Sunday, December 01, 2013
Today is the first day in Advent.
Turn yourself around.
God scatters the darkness.
Jesus with us already, but not yet.
For me - Be ready (remember the readings....the foolish maidens without enough oil, etc.) in large part means BE PRESENT. I need to:
Take care of myself.
Acknowledge my needs.
Take responsibility for my health and well-being physically, emotionally, and spiritually.
Track my food.
Move my body.
Acknowledge my feelings.
Live by my ethical code.
Ask for help.
I have come far but I have far to go, too. Today I tracked my food. But, I did NOT track Thanksgiving, Friday or yesterday. This scared me -- I had not missed a day since April, when I started. I have this block against exercising. That scares me and I am so against myself.
Emotionally, I am reeling sometimes from this divorce, preparing to sell the house and move, and then my relationships with my family of origin. I was starting to isolate.

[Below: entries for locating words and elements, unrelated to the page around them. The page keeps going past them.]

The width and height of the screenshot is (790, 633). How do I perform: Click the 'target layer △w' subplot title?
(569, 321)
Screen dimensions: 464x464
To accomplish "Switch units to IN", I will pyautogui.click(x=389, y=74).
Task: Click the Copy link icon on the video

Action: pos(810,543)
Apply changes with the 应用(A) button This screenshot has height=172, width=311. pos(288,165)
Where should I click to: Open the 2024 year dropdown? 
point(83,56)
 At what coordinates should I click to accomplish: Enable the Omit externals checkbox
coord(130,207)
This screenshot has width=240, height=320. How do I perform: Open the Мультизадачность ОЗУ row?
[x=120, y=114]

Advent is about coming into the Light. Well, I need to be here, in the Light. And, in my tradition, I believe Jesus calls me to be with him in the Light.
My thoughts are all over the place. I am glad to be tracking and blogging again.

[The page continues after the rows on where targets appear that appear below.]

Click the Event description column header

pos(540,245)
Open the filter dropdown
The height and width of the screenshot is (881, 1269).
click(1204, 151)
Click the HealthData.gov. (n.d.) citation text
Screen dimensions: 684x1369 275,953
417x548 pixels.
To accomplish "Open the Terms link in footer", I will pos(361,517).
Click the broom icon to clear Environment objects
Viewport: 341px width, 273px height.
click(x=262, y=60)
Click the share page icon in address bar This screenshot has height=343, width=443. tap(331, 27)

Tuesday, November 05, 2013
I just need to say where I am and note all this change in my life. I need to catch my breath.
I was away at a conference all last week. *That* was a challenge! I tracked well, but had not so much control and after 5 days I was very glad to get home. Meanwhile, my older son returned from a trip, got home a day before I did, and prepared to leave for basic training -- which he did yesterday. I dropped him off. Of course it's good for him to go, but my heart breaks. He came home from a year abroad last December in not such good shape and with little direction. I tried to provide support while he found his way (I also set expectations). He did, in fact, take giant steps to maturity and determined his own path. And in the middle of his father's announcement that he was leaving.

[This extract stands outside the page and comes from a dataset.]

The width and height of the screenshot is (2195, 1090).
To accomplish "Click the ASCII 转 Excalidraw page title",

My son and I went to church Sunday and that was lovely. Our priest gave him an icon of St. Michael and thanked him for his service at the altar. We spent time on Sunday and I took him to the station yesterday morning -not sure when I'll see him next. He's going to Ft. Sill and then off to the Defense Language Institute, Monterey, where he will be for about a year. After that, more training as a specialist.
So now its me and the dogs ....I need to take care of myself!!! I look forward to this -- but I am having some trouble eating more and I am forcing myself to track. I am tired. I have walked alot more but this is not at a target level.
Tuesday, October 22, 2013
I just returned from Morning Prayer, which is said every day at my little church at 7:30. This is a great way to start the day. The appointed lections, canticles, and prayers orient me to the day. One of my favorite prayers is the Prayer for Guidance, per below.
Heavenly Father, in you we live and move and have our being; We humbly pray you so to guide and govern us by your Holy Spirit; that in all the cares and occupations of our life we may not forget you, but may remember that we are ever walking in your sight; through Jesus Christ our Lord. Amen. (Book of Common Prayer)
Thank you all for your support and guidance in your blogging and responses.